Web content may be changed, it may be moved to a different address or subdirectory on a website, or it may be deleted when it is left unmaintained and uncared-for. If actively maintained by website owners/administrators, users may be ‘redirected’ to moved content; however, in practice these redirects are often not put in place or not maintained for long. As well as being moved, old or out of date content is often removed (‘content rot’ or ‘404 – Page Not Found’), or simply updated with no way of viewing earlier versions (‘content drift’). One study, which inspired the creation of the service Perma.cc (more on that later), found more than 70% of the URLs cited in law journals from 1999-2011 did not link to the originally cited information.

Alternatively, content may be intentionally deleted for various reasons: in 2013 it was reported that the UK Conservative Party deleted a decade of political speeches from its website, including then-Prime Minister David Cameron’s speech praising the internet for making more information available. Computer Weekly‘s Mark Ballard told The Guardian that it, ‘shows how fragile the historic record is on the internet’. In 2017, we learned that the Donald Trump administration had ‘taken a hatchet to climate change language across government websites’. An entire section on climate change was ‘replaced by a perfunctory page entitled “An America first energy plan”’.

Photograph of Brewster Kahle founder of The Internet Archive, which provides long-term access to websites and other digitised material — [Image: Brewster Kahle, founder of The Internet Archive. Credit: Joi Ito, CC-BY-2.0: Brewster Kahle | en.wikipedia.org/wiki/Brewster_Kahle | Joi Ito | Flickr)

Websites developed by research projects often serve as a dissemination platform for interested stakeholders. Researchers use the website to share the objectives of a project; share the project progress as news and/or blogs; provide a calendar of events; host exhibitions; and/or link to interim and final deliverables such as publications. In many cases, notably humanities projects, an interactive web resource is the final deliverable for which the funding was given.
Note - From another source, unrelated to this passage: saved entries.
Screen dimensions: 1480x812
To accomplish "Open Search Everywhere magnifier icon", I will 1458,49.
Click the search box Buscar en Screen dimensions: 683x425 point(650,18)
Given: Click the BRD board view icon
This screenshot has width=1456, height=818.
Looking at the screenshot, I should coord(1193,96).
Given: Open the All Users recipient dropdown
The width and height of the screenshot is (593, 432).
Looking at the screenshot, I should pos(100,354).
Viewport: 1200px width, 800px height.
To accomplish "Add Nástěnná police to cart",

Once a project has ended, the web resource may remain available; the website might continue to direct visitors to your data and publications; and the website may serve as an important historical and cultural record. However, websites evolve over time and the purpose of that site is likely to not be the same after you have finished your project as it was during it. It may not be updated and maintained in the same way once funding and staffing have ended. Additionally, with the rise of cyber attacks, an unpatched server or a web application which isn’t regularly updated rapidly becomes a security risk and central university services are increasingly unwilling or unable to continue to serve unmaintained websites indefinitely.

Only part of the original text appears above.